WORK INSTRUCTIONS: Print every record exactly, omitting none.
BEGIN GIVEN INFORMATION
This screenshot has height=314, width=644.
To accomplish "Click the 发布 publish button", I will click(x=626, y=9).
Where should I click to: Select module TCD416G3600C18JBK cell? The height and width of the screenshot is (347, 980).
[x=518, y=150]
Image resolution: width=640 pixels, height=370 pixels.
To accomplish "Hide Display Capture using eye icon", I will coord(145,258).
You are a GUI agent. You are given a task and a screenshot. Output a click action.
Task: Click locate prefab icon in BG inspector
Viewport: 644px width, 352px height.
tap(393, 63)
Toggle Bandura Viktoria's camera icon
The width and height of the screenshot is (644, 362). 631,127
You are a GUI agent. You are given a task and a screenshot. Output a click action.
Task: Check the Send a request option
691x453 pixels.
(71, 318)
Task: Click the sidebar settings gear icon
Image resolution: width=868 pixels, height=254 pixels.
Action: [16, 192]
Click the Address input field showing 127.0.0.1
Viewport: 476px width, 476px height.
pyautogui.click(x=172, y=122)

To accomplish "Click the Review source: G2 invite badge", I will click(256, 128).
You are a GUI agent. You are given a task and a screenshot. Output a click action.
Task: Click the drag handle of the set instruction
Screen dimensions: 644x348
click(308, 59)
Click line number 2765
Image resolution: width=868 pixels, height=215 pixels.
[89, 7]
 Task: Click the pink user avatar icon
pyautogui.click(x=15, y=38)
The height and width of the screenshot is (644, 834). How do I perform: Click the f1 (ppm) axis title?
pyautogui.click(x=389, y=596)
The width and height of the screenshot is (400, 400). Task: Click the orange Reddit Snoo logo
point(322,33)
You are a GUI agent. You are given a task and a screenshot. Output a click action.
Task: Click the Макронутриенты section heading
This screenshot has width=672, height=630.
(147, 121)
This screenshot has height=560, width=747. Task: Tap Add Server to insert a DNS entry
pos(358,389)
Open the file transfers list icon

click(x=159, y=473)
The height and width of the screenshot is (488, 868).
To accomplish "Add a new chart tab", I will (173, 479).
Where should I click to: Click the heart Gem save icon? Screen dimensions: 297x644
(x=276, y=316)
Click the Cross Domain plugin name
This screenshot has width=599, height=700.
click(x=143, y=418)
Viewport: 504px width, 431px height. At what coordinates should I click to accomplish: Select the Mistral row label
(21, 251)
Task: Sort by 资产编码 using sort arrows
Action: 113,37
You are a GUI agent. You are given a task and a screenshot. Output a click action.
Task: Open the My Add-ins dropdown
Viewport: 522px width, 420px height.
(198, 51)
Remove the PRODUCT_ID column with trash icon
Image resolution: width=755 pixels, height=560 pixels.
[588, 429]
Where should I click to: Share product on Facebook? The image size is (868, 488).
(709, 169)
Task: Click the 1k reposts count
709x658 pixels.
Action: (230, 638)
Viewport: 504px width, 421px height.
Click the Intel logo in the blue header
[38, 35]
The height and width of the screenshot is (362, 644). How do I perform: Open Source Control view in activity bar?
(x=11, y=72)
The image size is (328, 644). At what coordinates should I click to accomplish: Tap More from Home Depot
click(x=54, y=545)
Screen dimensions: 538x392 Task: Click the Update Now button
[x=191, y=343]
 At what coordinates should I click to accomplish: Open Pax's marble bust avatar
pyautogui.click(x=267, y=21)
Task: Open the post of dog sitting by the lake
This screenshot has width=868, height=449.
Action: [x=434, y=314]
END GIVEN INFORMATION
FINAL ANSWER:
This screenshot has height=314, width=644.
To accomplish "Click the 发布 publish button", I will click(x=626, y=9).
Where should I click to: Select module TCD416G3600C18JBK cell? The height and width of the screenshot is (347, 980).
[x=518, y=150]
Image resolution: width=640 pixels, height=370 pixels.
To accomplish "Hide Display Capture using eye icon", I will coord(145,258).
You are a GUI agent. You are given a task and a screenshot. Output a click action.
Task: Click locate prefab icon in BG inspector
Viewport: 644px width, 352px height.
tap(393, 63)
Toggle Bandura Viktoria's camera icon
The width and height of the screenshot is (644, 362). 631,127
You are a GUI agent. You are given a task and a screenshot. Output a click action.
Task: Check the Send a request option
691x453 pixels.
(71, 318)
Task: Click the sidebar settings gear icon
Image resolution: width=868 pixels, height=254 pixels.
Action: [16, 192]
Click the Address input field showing 127.0.0.1
Viewport: 476px width, 476px height.
pyautogui.click(x=172, y=122)

To accomplish "Click the Review source: G2 invite badge", I will click(256, 128).
You are a GUI agent. You are given a task and a screenshot. Output a click action.
Task: Click the drag handle of the set instruction
Screen dimensions: 644x348
click(308, 59)
Click line number 2765
Image resolution: width=868 pixels, height=215 pixels.
[89, 7]
 Task: Click the pink user avatar icon
pyautogui.click(x=15, y=38)
The height and width of the screenshot is (644, 834). How do I perform: Click the f1 (ppm) axis title?
pyautogui.click(x=389, y=596)
The width and height of the screenshot is (400, 400). Task: Click the orange Reddit Snoo logo
point(322,33)
You are a GUI agent. You are given a task and a screenshot. Output a click action.
Task: Click the Макронутриенты section heading
This screenshot has width=672, height=630.
(147, 121)
This screenshot has height=560, width=747. Task: Tap Add Server to insert a DNS entry
pos(358,389)
Open the file transfers list icon

click(x=159, y=473)
The height and width of the screenshot is (488, 868).
To accomplish "Add a new chart tab", I will (173, 479).
Where should I click to: Click the heart Gem save icon? Screen dimensions: 297x644
(x=276, y=316)
Click the Cross Domain plugin name
This screenshot has width=599, height=700.
click(x=143, y=418)
Viewport: 504px width, 431px height. At what coordinates should I click to accomplish: Select the Mistral row label
(21, 251)
Task: Sort by 资产编码 using sort arrows
Action: 113,37
You are a GUI agent. You are given a task and a screenshot. Output a click action.
Task: Open the My Add-ins dropdown
Viewport: 522px width, 420px height.
(198, 51)
Remove the PRODUCT_ID column with trash icon
Image resolution: width=755 pixels, height=560 pixels.
[588, 429]
Where should I click to: Share product on Facebook? The image size is (868, 488).
(709, 169)
Task: Click the 1k reposts count
709x658 pixels.
Action: (230, 638)
Viewport: 504px width, 421px height.
Click the Intel logo in the blue header
[38, 35]
The height and width of the screenshot is (362, 644). How do I perform: Open Source Control view in activity bar?
(x=11, y=72)
The image size is (328, 644). At what coordinates should I click to accomplish: Tap More from Home Depot
click(x=54, y=545)
Screen dimensions: 538x392 Task: Click the Update Now button
[x=191, y=343]
 At what coordinates should I click to accomplish: Open Pax's marble bust avatar
pyautogui.click(x=267, y=21)
Task: Open the post of dog sitting by the lake
This screenshot has width=868, height=449.
Action: [x=434, y=314]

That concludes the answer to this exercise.